Il en va de même sur la question de l'avortement : tout au long de sa carrière, cela semble être un sujet qui a gêné François Fillon, mais contre lequel il n'a pas souhaité se battre. En novembre 2014, il était en effet l'un des 27 députés de l'UMP à voter pour la résolution "réaffirmant le droit fondamental à l'IVG". Quelques mois plus tôt, il avait attaqué la disposition visant à renforcer le droit à l'IVG en faisant sauter la notion de détresse que comportait encore la loi et qui précisait qu'une femme ne pouvait recourir à l'avortement que si elle était en "situation de détresse" par rapport à sa grossesse – et donc, ne le permettant pas si elle ne voulait simplement pas de l'enfant. Il avait alors qualifié l'avortement de "faute morale et politique" qui risquait de "banaliser l'avortement". Il n'avait pourtant pas voté contre le lendemain, en préférant jouer aux abonnés absents à l'Assemblée. Idem pour la fin du délai de réflexion, qui obligeait les femmes à "réfléchir" une semaine à leur décision d'avorter : bien que contre cette suppression, il s'est également abstenu de voter. En juin 2016, Fillon expliquait également à un meeting dans les Yvelines qu'il avait "commis une erreur" en écrivant dans son livre Faire (2015) que l'IVG était "un droit fondamental", mais précise immédiatement : "Je voulais dire que l'avortement, personne ne reviendrait dessus. Mais philosophiquement et compte-tenu de ma foi, je ne peux l'approuver". Et il confirme sur France 2 en octobre 2016 qu'il exclut totalement de revenir sur le droit à l'IVG en tant que président.

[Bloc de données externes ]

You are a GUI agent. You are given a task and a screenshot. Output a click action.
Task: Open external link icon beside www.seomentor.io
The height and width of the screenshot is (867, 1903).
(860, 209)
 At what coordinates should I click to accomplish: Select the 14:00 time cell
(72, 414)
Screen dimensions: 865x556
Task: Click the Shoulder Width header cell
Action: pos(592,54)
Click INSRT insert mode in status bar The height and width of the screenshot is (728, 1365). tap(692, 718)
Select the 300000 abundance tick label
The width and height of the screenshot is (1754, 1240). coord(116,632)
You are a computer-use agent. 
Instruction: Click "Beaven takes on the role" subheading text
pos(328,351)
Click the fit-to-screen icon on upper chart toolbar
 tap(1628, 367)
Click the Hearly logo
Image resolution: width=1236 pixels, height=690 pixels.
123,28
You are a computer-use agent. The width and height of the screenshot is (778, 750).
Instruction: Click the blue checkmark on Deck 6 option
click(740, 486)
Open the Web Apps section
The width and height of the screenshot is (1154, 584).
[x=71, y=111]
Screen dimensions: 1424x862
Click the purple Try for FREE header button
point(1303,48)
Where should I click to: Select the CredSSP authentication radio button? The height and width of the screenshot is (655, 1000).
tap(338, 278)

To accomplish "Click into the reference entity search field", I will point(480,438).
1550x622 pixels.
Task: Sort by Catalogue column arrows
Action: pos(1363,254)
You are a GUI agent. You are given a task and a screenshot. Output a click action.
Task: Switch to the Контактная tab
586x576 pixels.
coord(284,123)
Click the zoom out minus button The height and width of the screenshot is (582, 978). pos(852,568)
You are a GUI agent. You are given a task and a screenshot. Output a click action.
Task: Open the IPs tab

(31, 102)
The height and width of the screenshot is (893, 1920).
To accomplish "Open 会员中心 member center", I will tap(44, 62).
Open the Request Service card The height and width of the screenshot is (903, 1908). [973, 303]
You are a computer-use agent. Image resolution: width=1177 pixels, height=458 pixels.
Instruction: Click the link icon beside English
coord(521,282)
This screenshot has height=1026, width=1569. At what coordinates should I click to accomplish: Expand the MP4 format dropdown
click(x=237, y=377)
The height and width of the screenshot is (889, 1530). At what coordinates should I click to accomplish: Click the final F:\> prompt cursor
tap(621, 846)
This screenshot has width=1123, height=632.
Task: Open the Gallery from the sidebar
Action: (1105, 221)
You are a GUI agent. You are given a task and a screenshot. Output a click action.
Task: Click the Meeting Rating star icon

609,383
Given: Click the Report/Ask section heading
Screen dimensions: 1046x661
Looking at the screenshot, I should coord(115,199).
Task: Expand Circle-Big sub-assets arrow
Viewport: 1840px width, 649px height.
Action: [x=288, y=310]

Il est donc peut-être un peu tôt pour crier au loup, François Fillon n'ayant ouvertement menacé aucun des droits fondamentaux acquis au cours de ces dernières décennies. Cependant, c'est de son ambiguïté que peut justement naître la peur. Conservateur dans ses paroles, modéré dans ses actes, Fillon semble en fait entretenir le doute sur ses réelles dispositions à attaquer ces lois essentielles afin de briguer les votes de ses soutiens traditionalistes. Et dans une élection qui, malheureusement, sera sans doute polarisée par la nécessité de faire barrage à Marine Le Pen, la candidate d'extrême-droite, on peut se demander jusqu'où le candidat des Républicains serait prêt à aller pour flatter l'électorat ultra-conservateur. Car à trop convoiter les mêmes votes, il risque de tomber dans les mêmes excès. La course à l'Elysée promet d'être longue –et laide.